The nEUROn maiden flight

Credit: Dessault Aviation, nEUROn 2012
On December 1st, the nEUROn, Europe’s unmanned combat air vehicle (UCAV) stealth technology demonstrator, successfully completed its maiden flight from the Dassault Aviation company’s flight test base in Istres, in collaboration with the flight test personnel of the French defense procurement agency (DGA).
The a €405 million nEUROn was launched in 2005 with Dassault Aviation as prime contractor. The program was designed to pool the skills and know-how of Alenia Aermacchi (Italy), Saab (Sweden), EADS-CASA (Spain), HAI (Greece), RUAG (Switzerland) and Thales (France). It defines a future for the aeronautic excellence of Europe.
With a length of 10 meters, a wingspan of 12.5 meters and an empty weight of 5 tons, the aircraft is powered by a Rolls-Royce Turbomeca “Adour” engine.  The nEUROn will continue to undergo testing in France until 2014, at which time it will be sent to Vidsel in Sweden for a series of operational trials. It will then go to the Perdadesfogu range (Italy) for further tests, in particular firing and stealth measurements.
The nEUROn programme is promoted as "a major opportunity for the European industry to develop its capabilities in the UAV field, to keep and maintain its competences in order to be ready for the design of the next generation of European combat aircraft, and to experience a new programme management process, optimized through an innovative international cooperation scheme."
Check out the official maiden flight video here.

AeroVironment invests $3 million in Swedish CybAero

Credit. CybAero
AeroVironment Inc.(NASDAQ: AVAV) the clear leader in the man-portable, hand-launched UAS market, has announced a strategic partnership with Sweden-based CybAero (NASDAQOMXS: CBA) and will invest up to $3 million in CybAero convertible notes. The agreement secures exclusive rights to distribute larger, higher flying, longer endurance vertical takeoff and landing (VTOL) unmanned aircraft system (UAS) in United States, NATO and other countries. The agreement expands AeroVironment family of unmanned aircraft systems capabilities beyond hand-launched category to address market requirements.

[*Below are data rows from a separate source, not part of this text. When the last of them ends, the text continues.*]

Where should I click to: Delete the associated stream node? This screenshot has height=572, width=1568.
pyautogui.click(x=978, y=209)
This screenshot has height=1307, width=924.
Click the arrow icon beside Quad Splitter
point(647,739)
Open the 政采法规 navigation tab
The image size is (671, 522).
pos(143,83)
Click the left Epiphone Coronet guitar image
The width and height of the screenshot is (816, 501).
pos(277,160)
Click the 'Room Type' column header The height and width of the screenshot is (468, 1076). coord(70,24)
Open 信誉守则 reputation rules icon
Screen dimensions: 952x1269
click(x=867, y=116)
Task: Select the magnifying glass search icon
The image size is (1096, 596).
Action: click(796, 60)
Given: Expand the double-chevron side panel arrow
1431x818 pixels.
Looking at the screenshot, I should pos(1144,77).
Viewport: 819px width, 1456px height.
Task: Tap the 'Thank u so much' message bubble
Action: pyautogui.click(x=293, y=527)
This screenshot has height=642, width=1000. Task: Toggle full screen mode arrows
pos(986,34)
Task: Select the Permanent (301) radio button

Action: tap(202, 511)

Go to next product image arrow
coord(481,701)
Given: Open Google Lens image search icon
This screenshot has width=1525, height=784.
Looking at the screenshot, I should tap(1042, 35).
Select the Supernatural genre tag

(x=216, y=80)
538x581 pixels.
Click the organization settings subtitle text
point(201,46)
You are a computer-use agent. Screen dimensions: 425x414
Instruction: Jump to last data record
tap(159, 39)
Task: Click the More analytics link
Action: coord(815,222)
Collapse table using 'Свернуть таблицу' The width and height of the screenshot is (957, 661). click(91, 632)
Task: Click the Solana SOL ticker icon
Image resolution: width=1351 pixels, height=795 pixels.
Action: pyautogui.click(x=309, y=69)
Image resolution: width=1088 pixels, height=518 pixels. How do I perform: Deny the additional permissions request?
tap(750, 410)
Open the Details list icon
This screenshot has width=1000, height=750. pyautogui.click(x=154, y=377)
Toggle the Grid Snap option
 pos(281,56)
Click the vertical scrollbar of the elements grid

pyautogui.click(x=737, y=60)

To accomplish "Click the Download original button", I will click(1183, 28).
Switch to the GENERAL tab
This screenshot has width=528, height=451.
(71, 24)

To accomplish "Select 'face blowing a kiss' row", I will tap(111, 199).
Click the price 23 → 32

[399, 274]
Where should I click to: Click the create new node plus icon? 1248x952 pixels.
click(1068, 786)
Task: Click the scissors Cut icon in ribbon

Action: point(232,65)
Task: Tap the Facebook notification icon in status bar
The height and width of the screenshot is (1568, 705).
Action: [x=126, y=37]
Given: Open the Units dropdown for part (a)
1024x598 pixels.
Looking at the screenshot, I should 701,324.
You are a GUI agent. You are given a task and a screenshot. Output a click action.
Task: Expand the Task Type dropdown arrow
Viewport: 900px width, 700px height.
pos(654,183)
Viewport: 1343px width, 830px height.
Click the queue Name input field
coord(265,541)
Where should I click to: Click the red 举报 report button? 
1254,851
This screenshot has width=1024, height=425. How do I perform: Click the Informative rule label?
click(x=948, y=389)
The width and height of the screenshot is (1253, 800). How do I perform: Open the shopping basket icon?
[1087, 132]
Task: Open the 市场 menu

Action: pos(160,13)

United States military customers typically segment the numerous types of unmanned aircraft systems they employ by size, weight, endurance and range into different tiers. Man-portable, hand-launched systems such as AeroVironment’s RQ-11B Raven®, RQ-20A Puma® AE and Wasp® AE that weight less than 20 pounds comprise the Tier I segment. Tier II UAS include heavier, larger and longer endurance systems with longer range, such as CybAero’s VTOL offering. Tiers III and IV include air vehicles of increasing size, capable of even longer endurance and range and requiring larger support teams and infrastructure requirements.

CybAero APID 60

The APID 60 is a safe, reliable, and cost-effective alternative for both civilian and military use in remote and hazardous regions, or even in life-threatening situations where personnel may be in danger. The APID 60 helps to minimize unnecessary use of personnel, vehicles, and equipment while conducting dangerous and/or monotonous and repetitive work over long durations of time

APID 60 is an unmanned autonomous helicopter designed to carry payload and fuel up to 75 kg. The helicopter has a maximum take-off weight of 180 kg and small enough to be transported in a trailer or a small truck.The control system for APID 60 flies the helicopter without assistance from the operator and also takes care of autonomous take-offs and landings. With the help of inertial navigation sensors, GPS, and other sensors the control system keeps the helicopter stable in the air and navigates according to the operator’s commands.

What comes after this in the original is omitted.